The influence of American literature on Beasley’s practice is prominent and makes up the theoretical framework for two keys works in the show: Literary Green (2009) and Camera I-V (2014). The inspiration for the sculptural/photographic work Literary Green, derives from Herman Melville’s 1853 short story Bartleby the Scrivener. The main character, Bartleby, used a “high, green folding screen” to separate himself from his colleagues in the office, and Beasley’s work attempts to recreate this partitioning with a glass table structure placed in front of a large, green photographic work. Is it an attempt by Beasley to distance herself and her work from the viewer? Or is its function to create a new viewpoint within a traditional way of seeing? It is most likely the latter and it is pulled off spectacularly. The other literary-infused work, Camera I-V, is inspired by a 1977 Penguin paperback edition of Saul Bellow’s book Dangling Man. Camera I-V is a set of wooden, triangular prism sculptures with one side of each painted in black. Each has a single hole through which a small bird could fit. The sculptures all have varying interior angles, which together make up 360 degrees, and they are placed on a table reminiscent of 1970s Danish interior design.

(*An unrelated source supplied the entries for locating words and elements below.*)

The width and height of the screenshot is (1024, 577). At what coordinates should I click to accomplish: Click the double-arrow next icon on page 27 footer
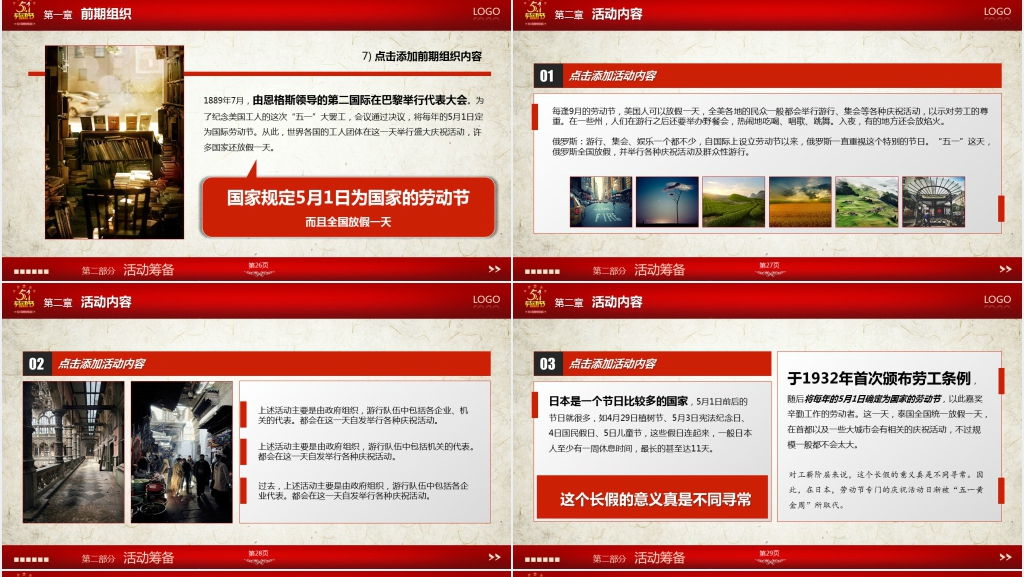tap(1005, 269)
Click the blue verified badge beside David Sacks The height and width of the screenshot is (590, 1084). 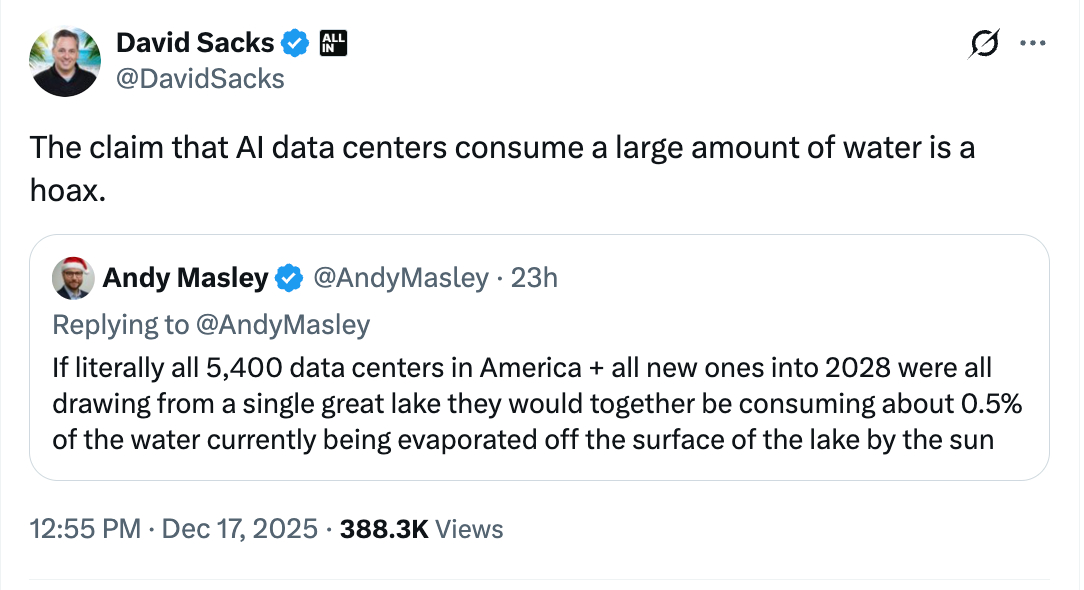(294, 43)
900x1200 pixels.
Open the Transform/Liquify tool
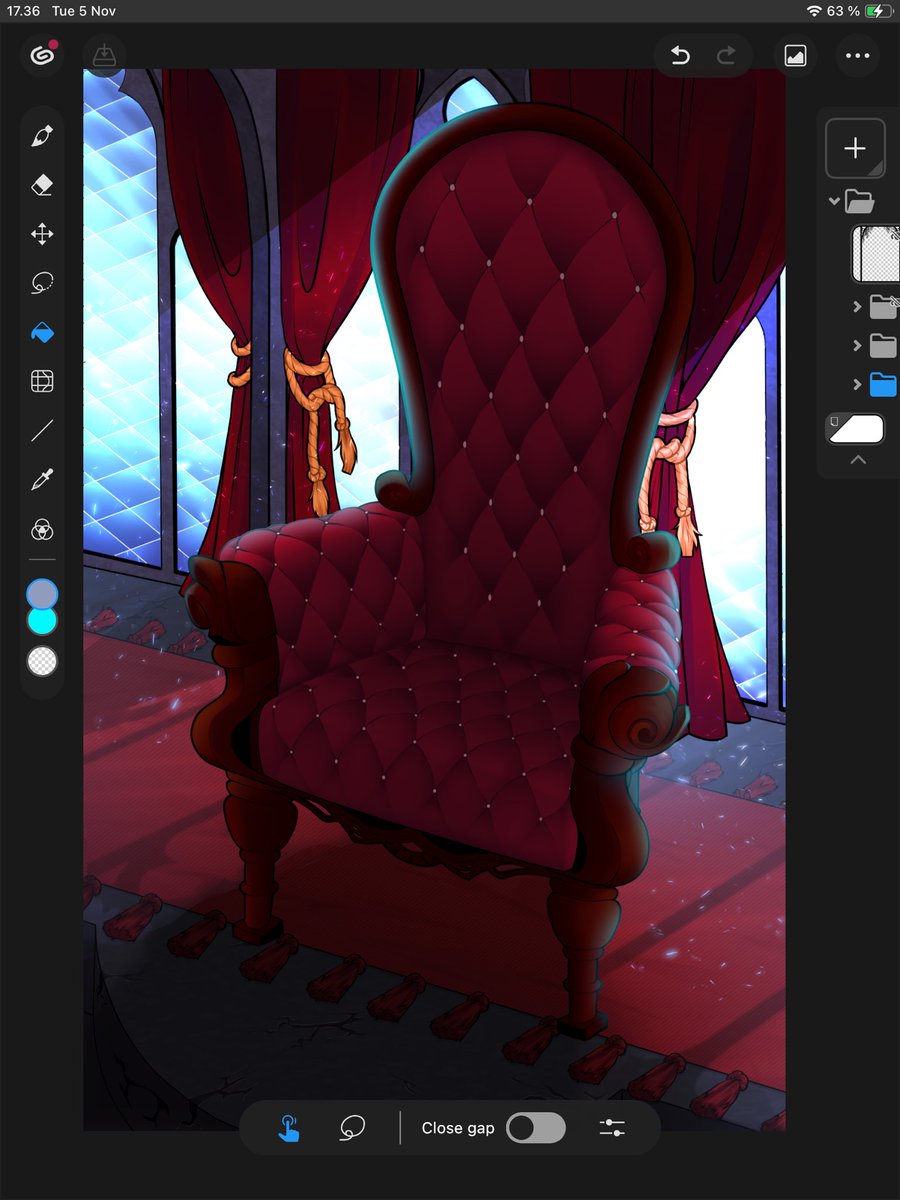point(41,381)
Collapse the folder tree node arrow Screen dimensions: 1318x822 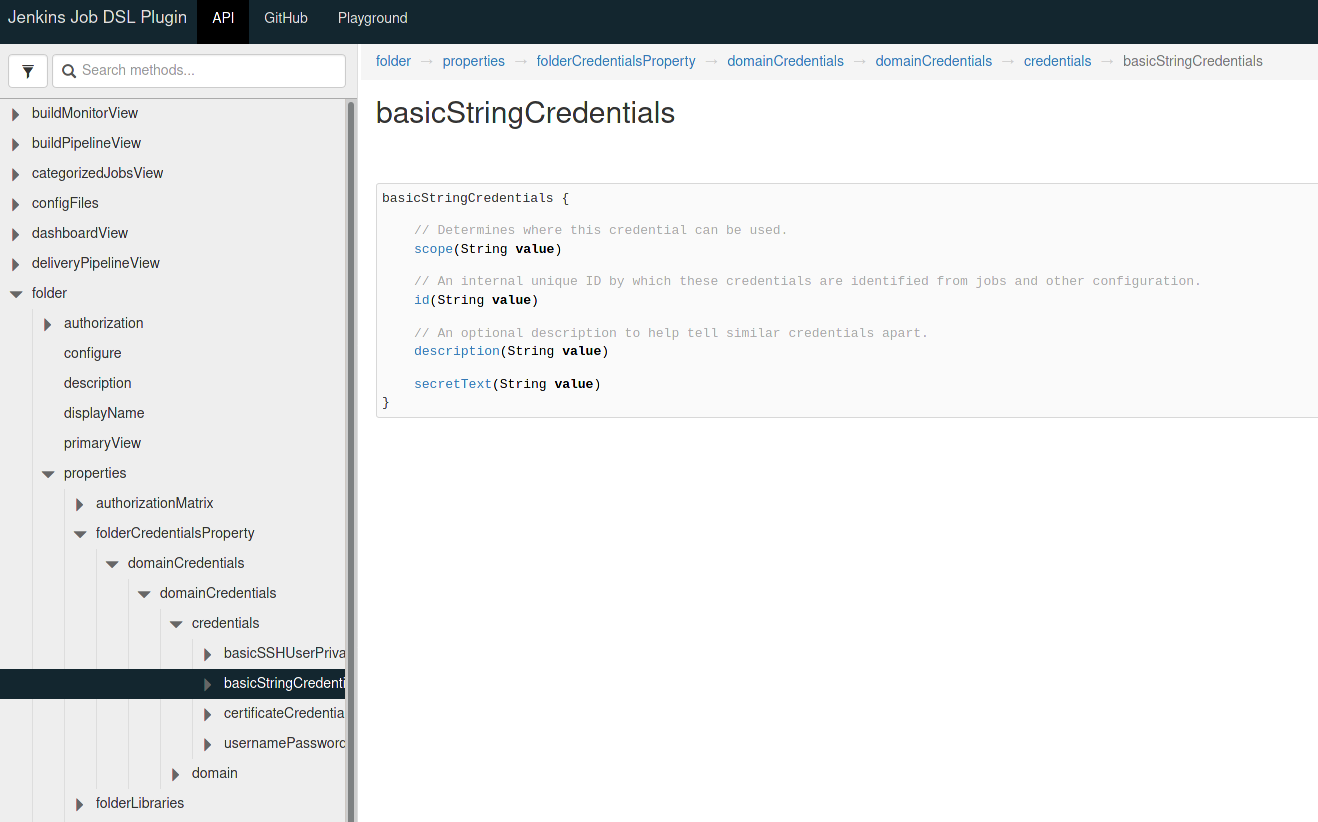pyautogui.click(x=16, y=294)
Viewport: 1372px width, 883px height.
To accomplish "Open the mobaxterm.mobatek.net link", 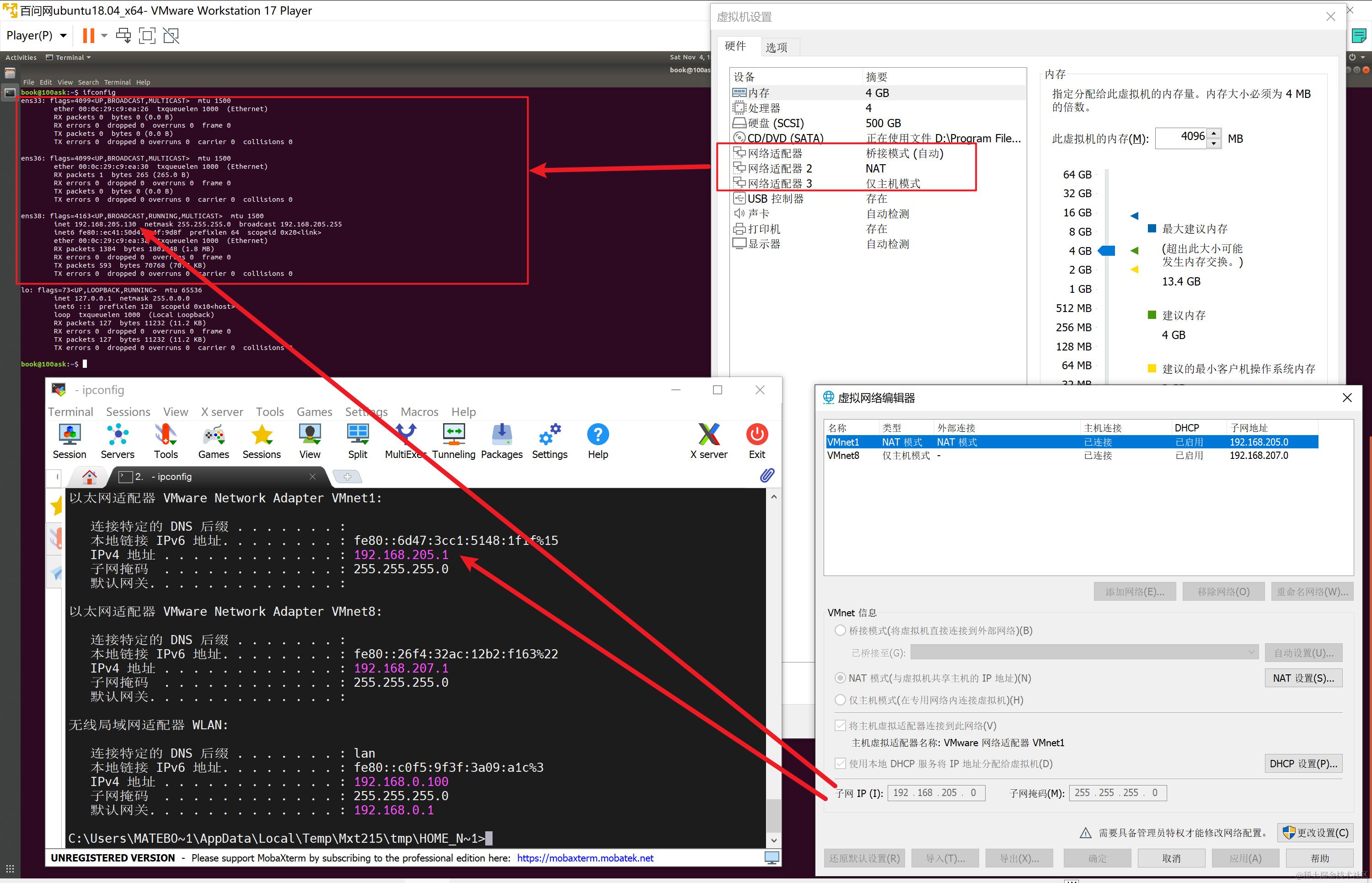I will coord(584,858).
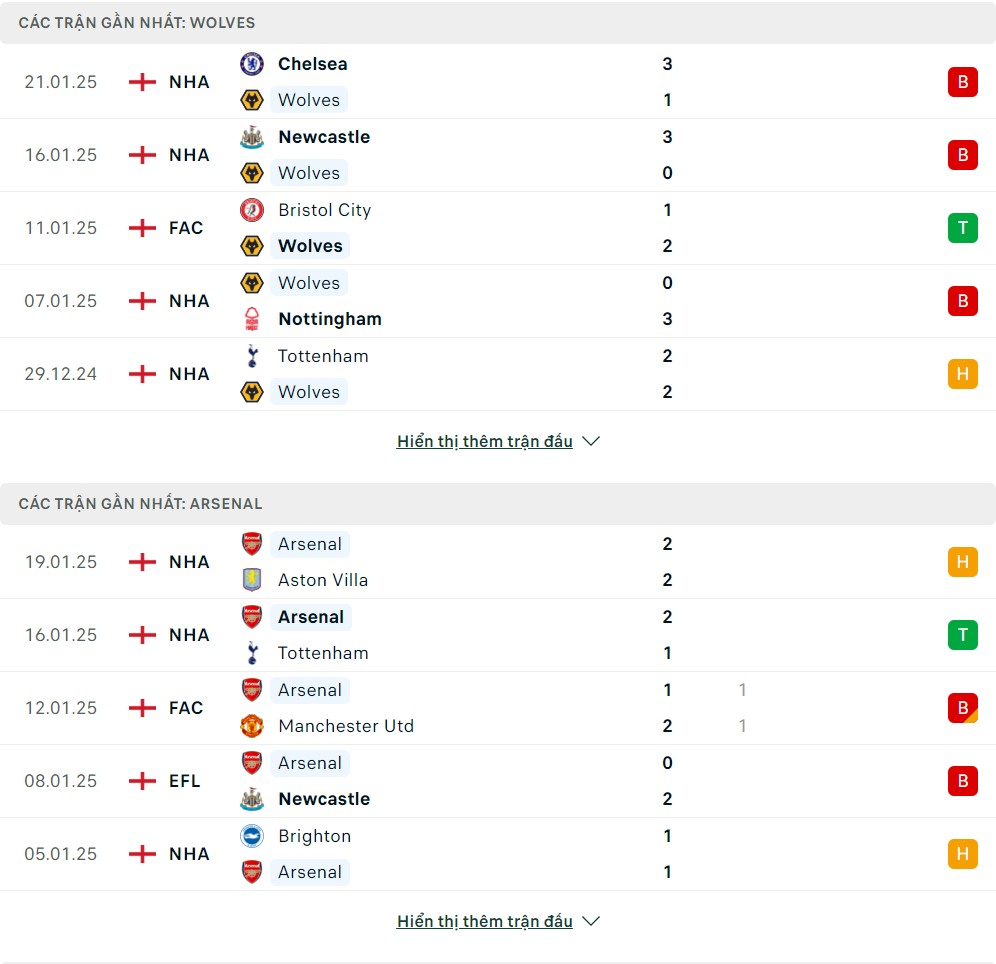The width and height of the screenshot is (996, 964).
Task: Click the Nottingham Forest crest icon
Action: coord(252,319)
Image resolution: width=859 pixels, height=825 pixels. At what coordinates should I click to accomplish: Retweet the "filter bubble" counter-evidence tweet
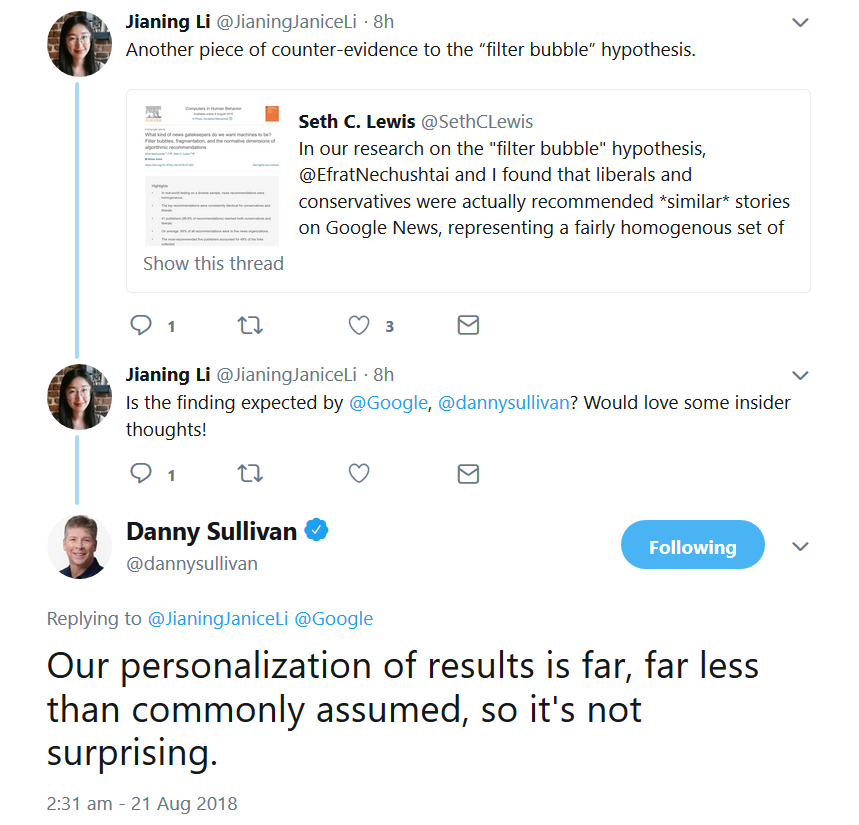(x=249, y=325)
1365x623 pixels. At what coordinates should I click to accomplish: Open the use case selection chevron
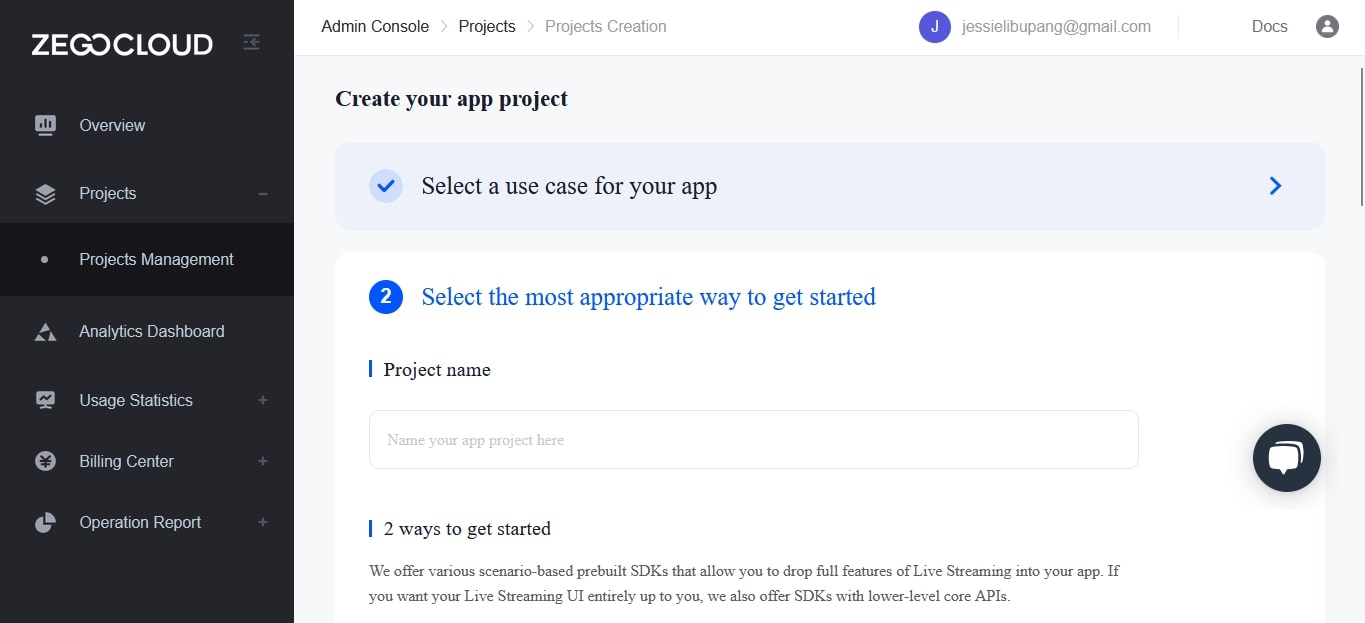(1274, 186)
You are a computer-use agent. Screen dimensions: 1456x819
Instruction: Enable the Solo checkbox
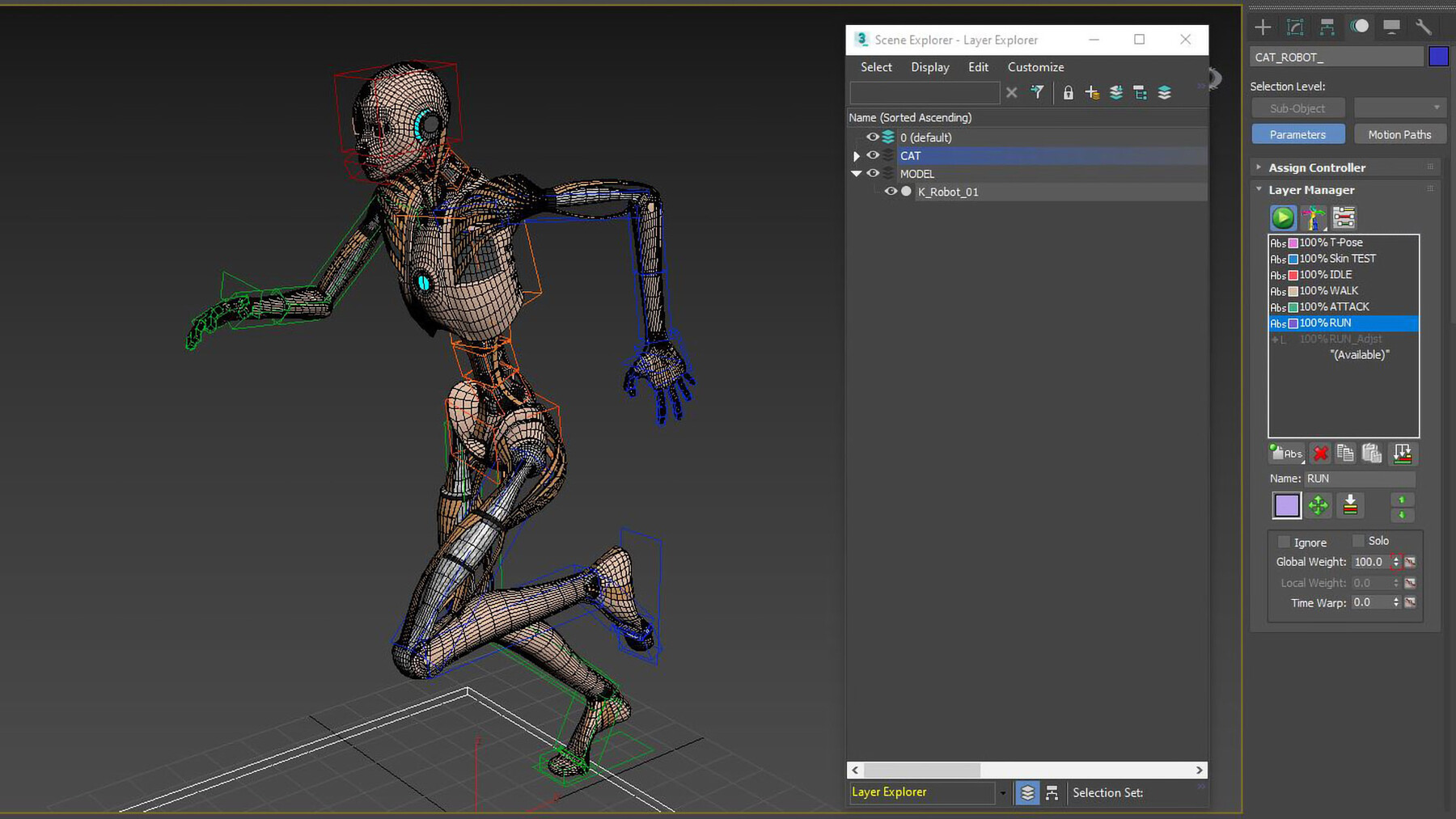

One of the most eye-catching works in the show is Given (Cock & Clam) (2015). One of Beasley’s more recent works, it is a tall bookshelf that rotates at 1rpm and which contains two small pear-wood objects. Like the works previously mentioned, Given (Cock & Clam) concerns itself with shifting perspective; its shelves opening and closing as the viewpoint changes through its rotation. Placed next to this moving sculpture is a series of older photographs, Elaborations & Extensions (2013), depicting similar pear-wood objects creating yet another dimension in perspective.
An exhibition concerning itself with perspective and different ways of looking would surely have to include a video piece. Beasley delivers on this and in a very personal manner. A Man Restored a Broken Work (2015) is a video featuring Beasley’s partner repairing a previously damaged piece of woodwork by the artist. There is an intense intimacy about this work that, depending on how you see things, contrasts with the other works before this in emotional content. It also acts as a reference to Robert Bresson’s 1956 film, A Man Escaped, in terms of titling as well as thematically, with shared concerns over process, time and manual work. In many ways, it is one of the most raw, beautiful and honest love sonnets to a partner you could see by a contemporary artist.
The last part of the exhibition, a series of six digital prints that resemble posters for a selection of Beasley’s previous exhibitions, is aptly titled Foresight (2015). As the exhibition includes various references to literature, it comes as no surprise that Beasley incorporates her own writing into her practice. Each poster features the artist’s words reflecting experiences that happened in the five-year period that the posters allude to. For example: “Twice I was nauseous during the time of the project. The immense joy of discovering we were pregnant that September – the first tiredness and sickness which soon followed – shortly followed by our 12-week miscarriage. We clung to each other through the maelstrom of loss and hormone and emotion. Two months later, the joy of discovering we were pregnant, shortly followed by the constant, slight nausea, which never abated until the moment you were born.”
With an introduction to the artist’s past (both professionally and personally) situated at the end of the show, it leaves the visitor anticipating what will come next for Beasley.